=== Source document ===
Two Reasons The American Action Forum’s New Minimum Wage Study Shouldn’t Convince Anyone

minimum_wage_theory

Fox News reports:

A new report from the conservative-leaning American Action Forum, shared exclusively with FOXBusiness.com, shows hiking the minimum wage hurts hiring.

The study looks at the 19 states that have minimum wages above the national rate of $7.25 an hour, as well as the 31 states in which the minimum wage is equal to the national average. The report finds that in 2013, a $1 increase in the minimum wage was associated with a 1.48 percentage point increase in the unemployment rate.

What’s more, this $1 hike also led to a 0.18 percentage point decrease in the net job growth rate, a 4.67 percentage point increase in the teen unemployment rate and a 4.01 percentage point decrease in the teenage net job growth rate. Overall, the AAF reports that high state minimum wages increased unemployment by 747,700 workers and reduced job growth by 83,300 jobs.

The study, “How Minimum Wage Increased Unemployment and Reduced Job Creation in 2013,” is published on AAF’s website.

I’ve read it, and I don’t think it’s persuasive, for two reasons: First, it’s an outlier, and second, its methodology compares apples and oranges, because it compares entire states rather than economically similar regions.
===
__Task requirements__:
Rewrite the minimum wage article from "A new report" up to and including "by 83,300 jobs.", replacing "net job growth rate" with "net employment growth rate" everywhere it occurs in that stretch.
=== Recorded information ===
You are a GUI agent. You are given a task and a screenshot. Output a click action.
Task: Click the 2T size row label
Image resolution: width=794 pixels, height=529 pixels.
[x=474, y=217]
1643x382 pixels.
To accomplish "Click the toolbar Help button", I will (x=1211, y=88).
===
=== Recorded information ===
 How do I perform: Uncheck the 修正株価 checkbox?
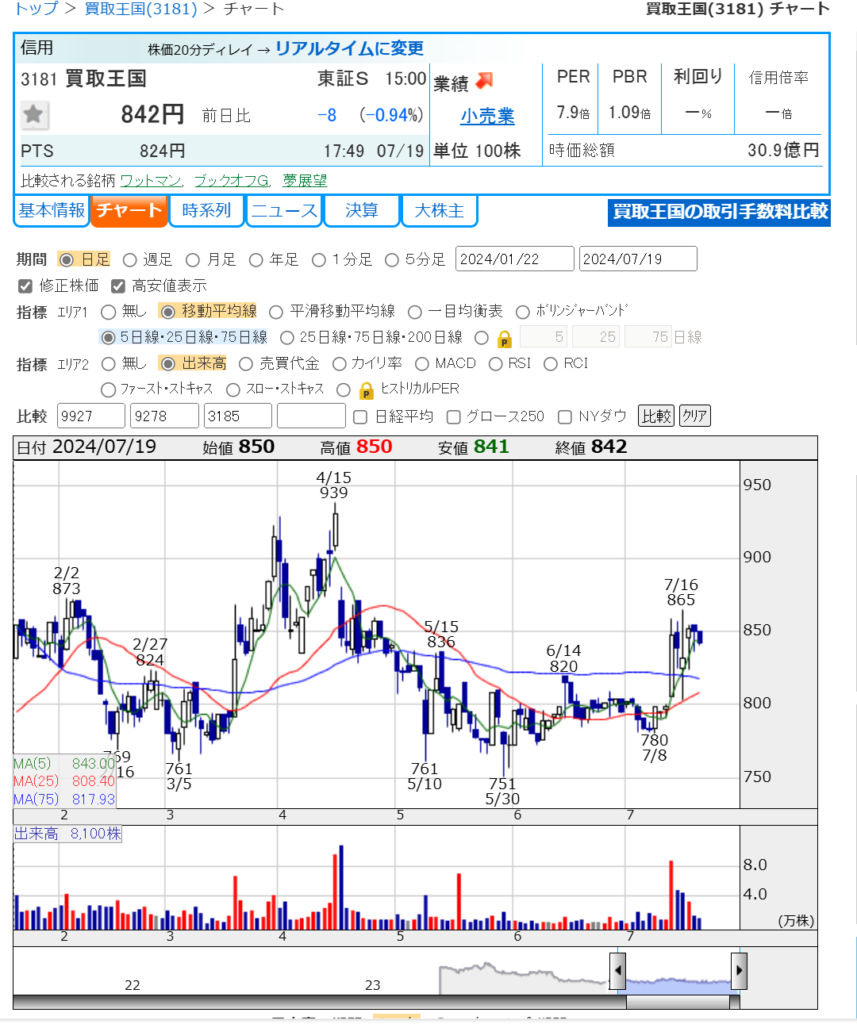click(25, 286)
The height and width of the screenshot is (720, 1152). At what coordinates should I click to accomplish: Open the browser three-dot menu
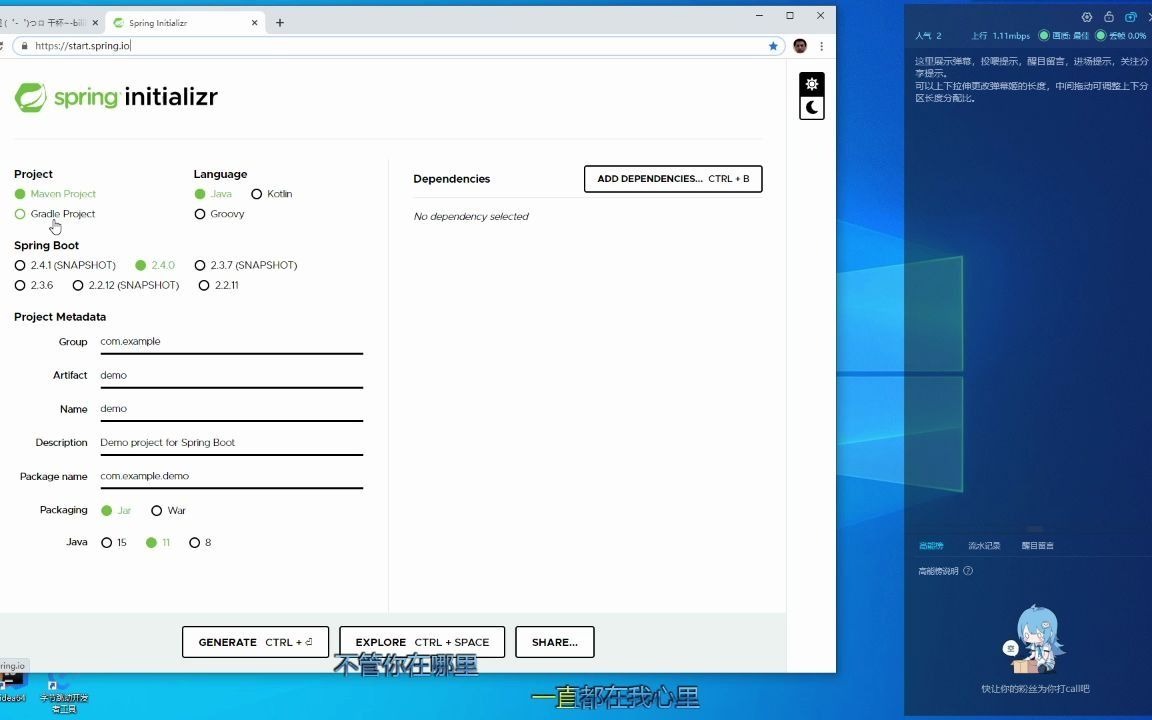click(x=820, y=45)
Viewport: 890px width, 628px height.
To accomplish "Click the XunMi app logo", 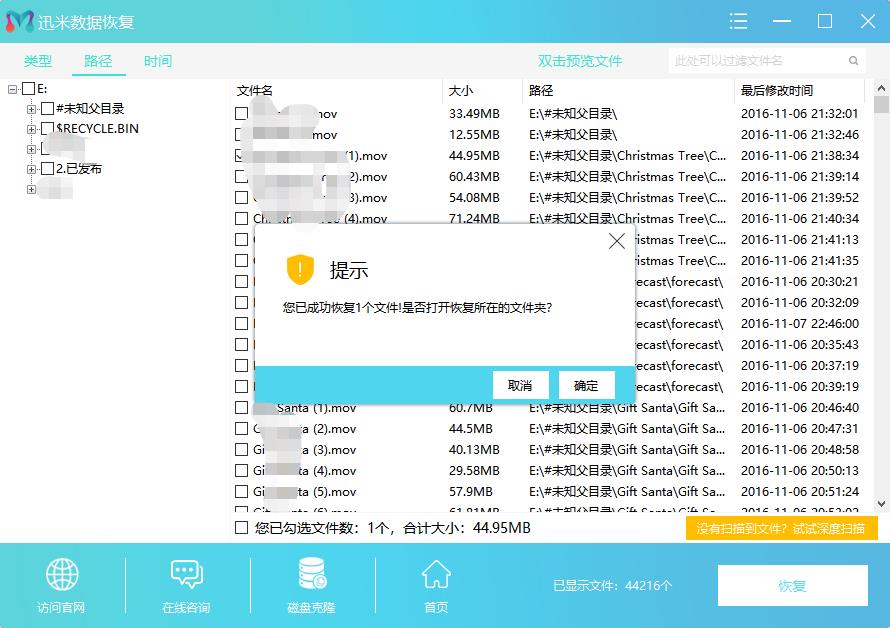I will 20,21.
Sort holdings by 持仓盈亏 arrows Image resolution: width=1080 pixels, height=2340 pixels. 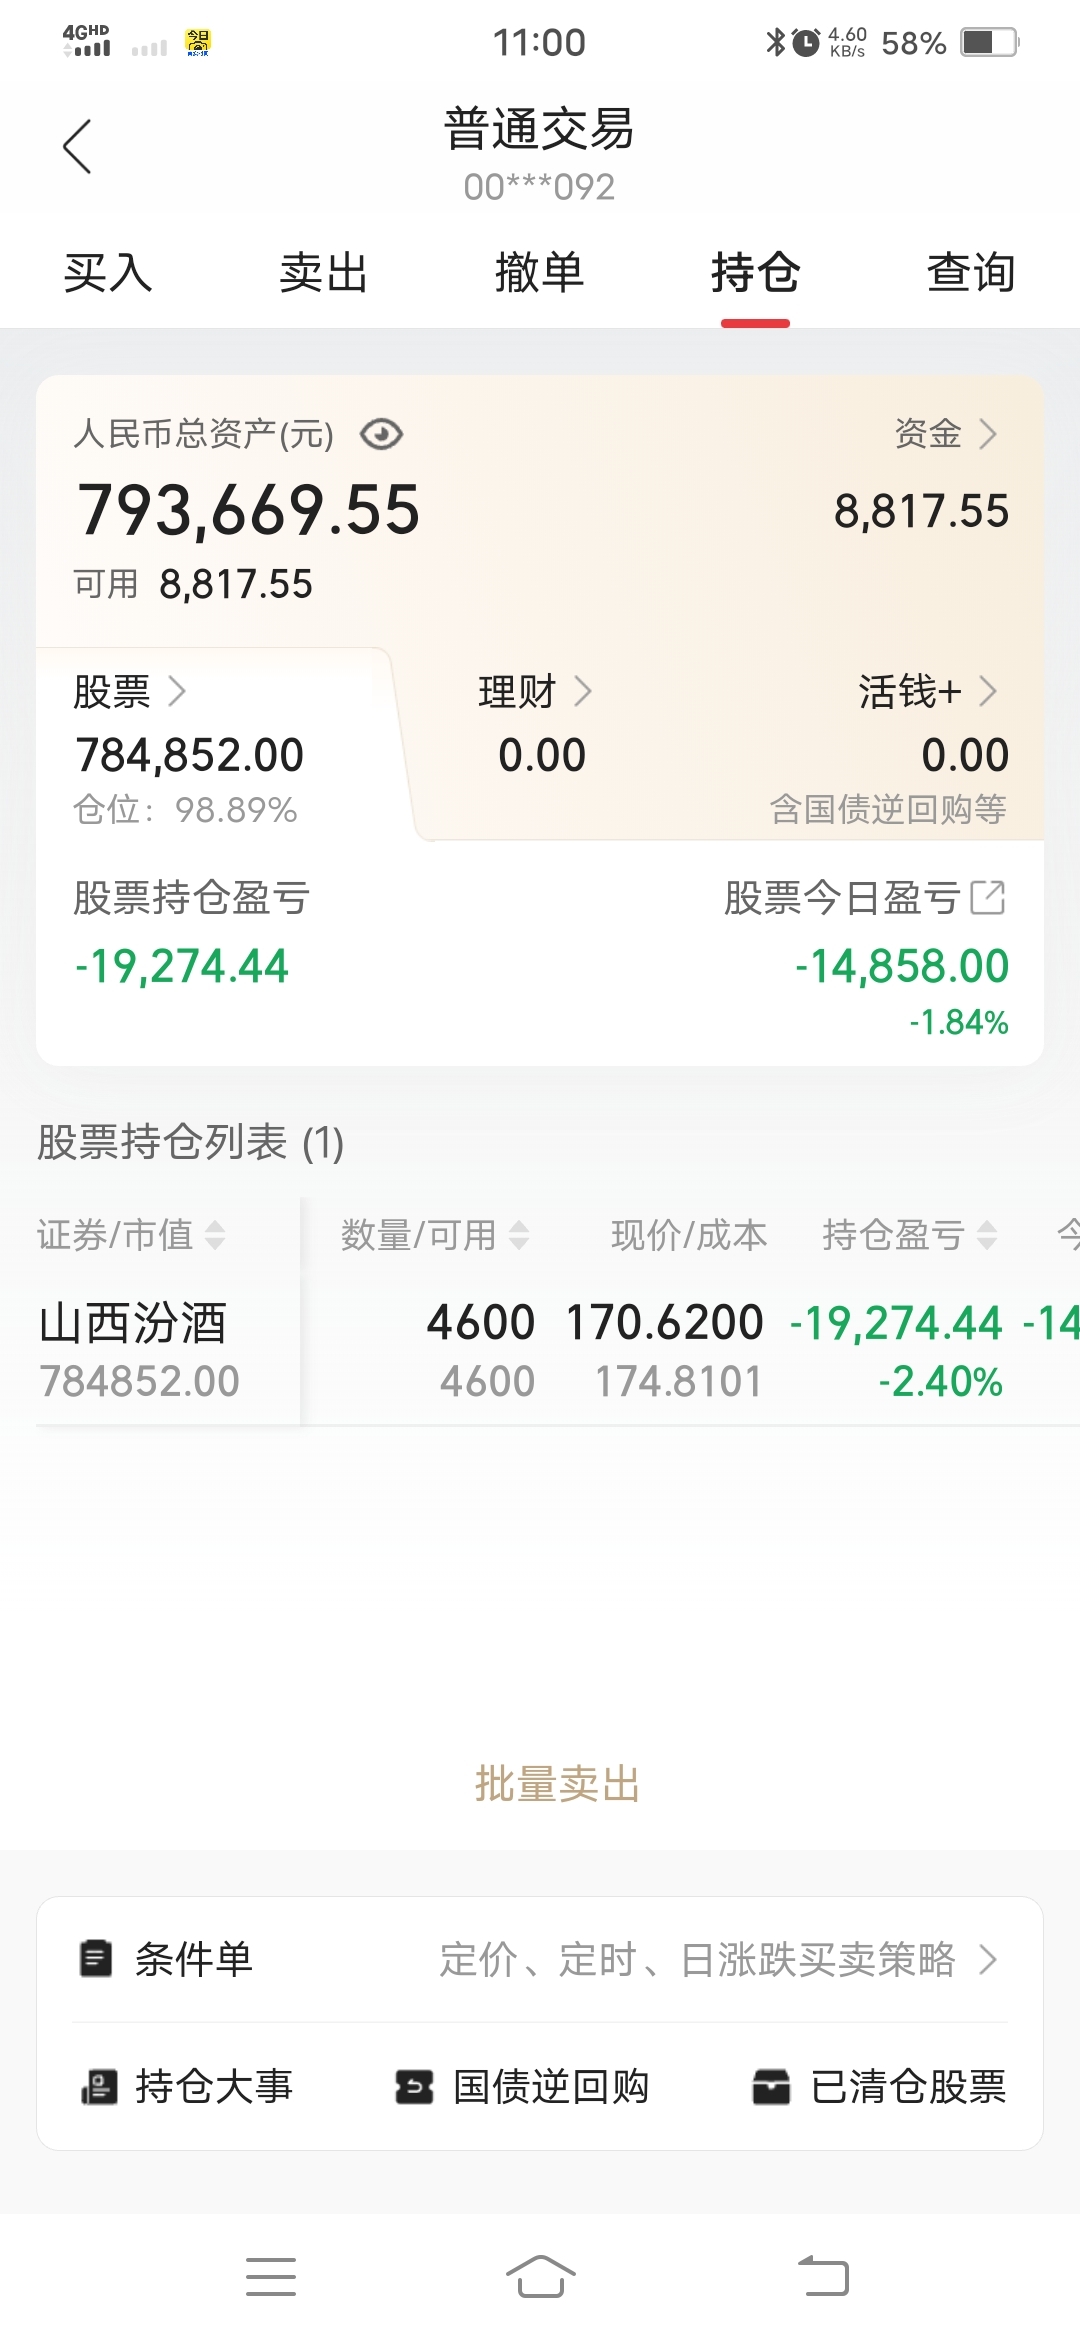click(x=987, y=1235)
===
=== Recorded information ===
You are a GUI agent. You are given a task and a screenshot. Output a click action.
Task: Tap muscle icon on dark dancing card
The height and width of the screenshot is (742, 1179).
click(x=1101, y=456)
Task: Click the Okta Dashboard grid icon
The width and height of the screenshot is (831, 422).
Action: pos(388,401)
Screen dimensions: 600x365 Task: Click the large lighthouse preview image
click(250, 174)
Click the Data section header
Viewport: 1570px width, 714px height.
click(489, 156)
===
__Exercise response__:
A new report from the conservative-leaning American Action Forum, shared exclusively with FOXBusiness.com, shows hiking the minimum wage hurts hiring.

The study looks at the 19 states that have minimum wages above the national rate of $7.25 an hour, as well as the 31 states in which the minimum wage is equal to the national average. The report finds that in 2013, a $1 increase in the minimum wage was associated with a 1.48 percentage point increase in the unemployment rate.

What’s more, this $1 hike also led to a 0.18 percentage point decrease in the net employment growth rate, a 4.67 percentage point increase in the teen unemployment rate and a 4.01 percentage point decrease in the teenage net employment growth rate. Overall, the AAF reports that high state minimum wages increased unemployment by 747,700 workers and reduced job growth by 83,300 jobs.